Palliative care aims to improve the quality of life for patients and families who face problems associated with life-threatening illnesses. Previous studies have found that facility designs which allow for patient and family privacy, overnight stays, a sense of homeliness, and space for spiritual practices can positively influence the delivery and perception of palliative care. This study helped articulate more specific staff and patient preferences regarding spaces and services within palliative care environments, which may help designers make more informed considerations.
The aim of this study is to understand environmental factors that improve palliative care within nursing homes, hospices, and hospitals by exploring staff and patient perspectives.

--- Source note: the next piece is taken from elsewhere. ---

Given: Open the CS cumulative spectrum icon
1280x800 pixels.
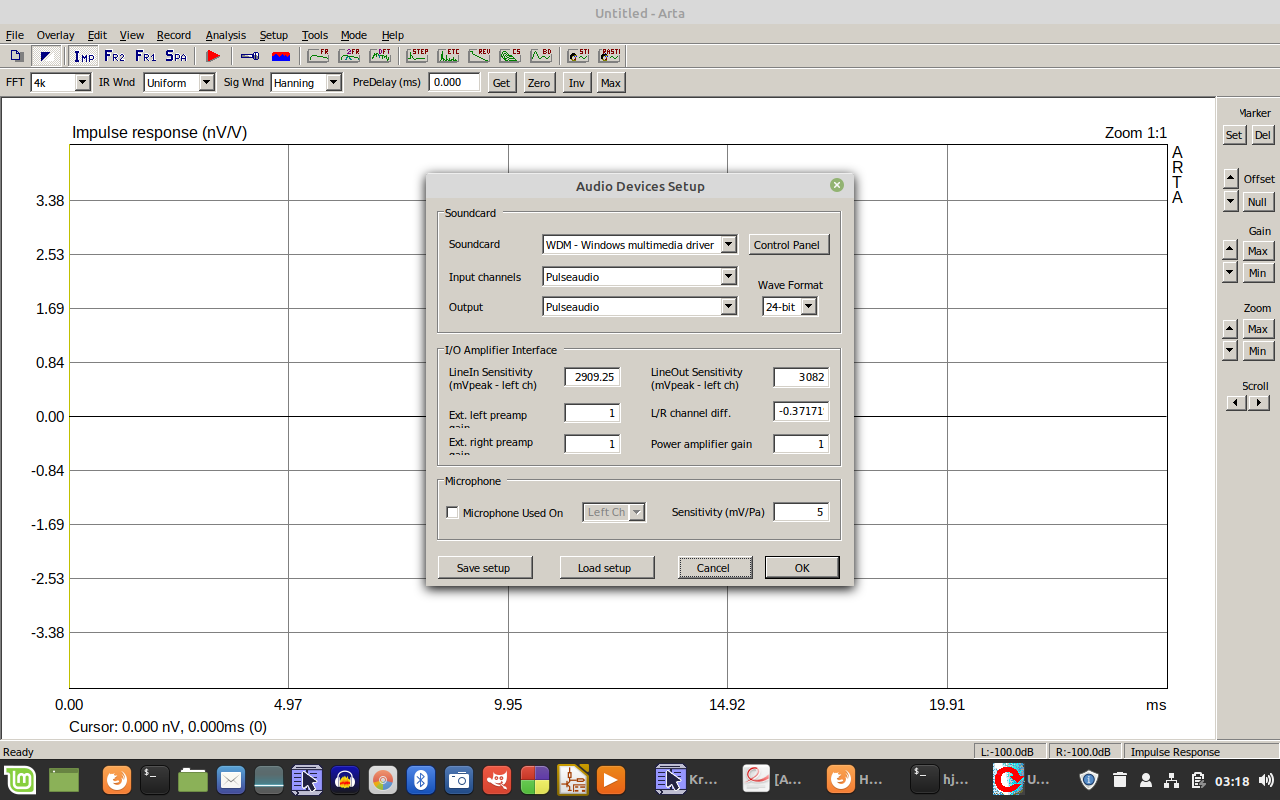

This study is a secondary analysis of 57 interviews that were conducted on the topic of palliative care, with an emphasis on both facility management and spiritual well-being. The questions presented during the interviews were conducted using different topic lists and open-ended questions, but the general concepts covered were basically identical among all interviews. Seven different researchers selected their interviewees based on availability. The interviewees were associated with various healthcare environments, including hospices (32 total), nursing homes (nine total), a patient meeting center (10 total), hospitals (five total), and one participant from a location labeled “other.” The interviewees also held different roles, among them volunteers (27 total), supervisors (19 total), employees (five total), patients and family (five total), and one expert. The semi-structured interviews averaged 45 minutes in length and were transcribed by the interviewers.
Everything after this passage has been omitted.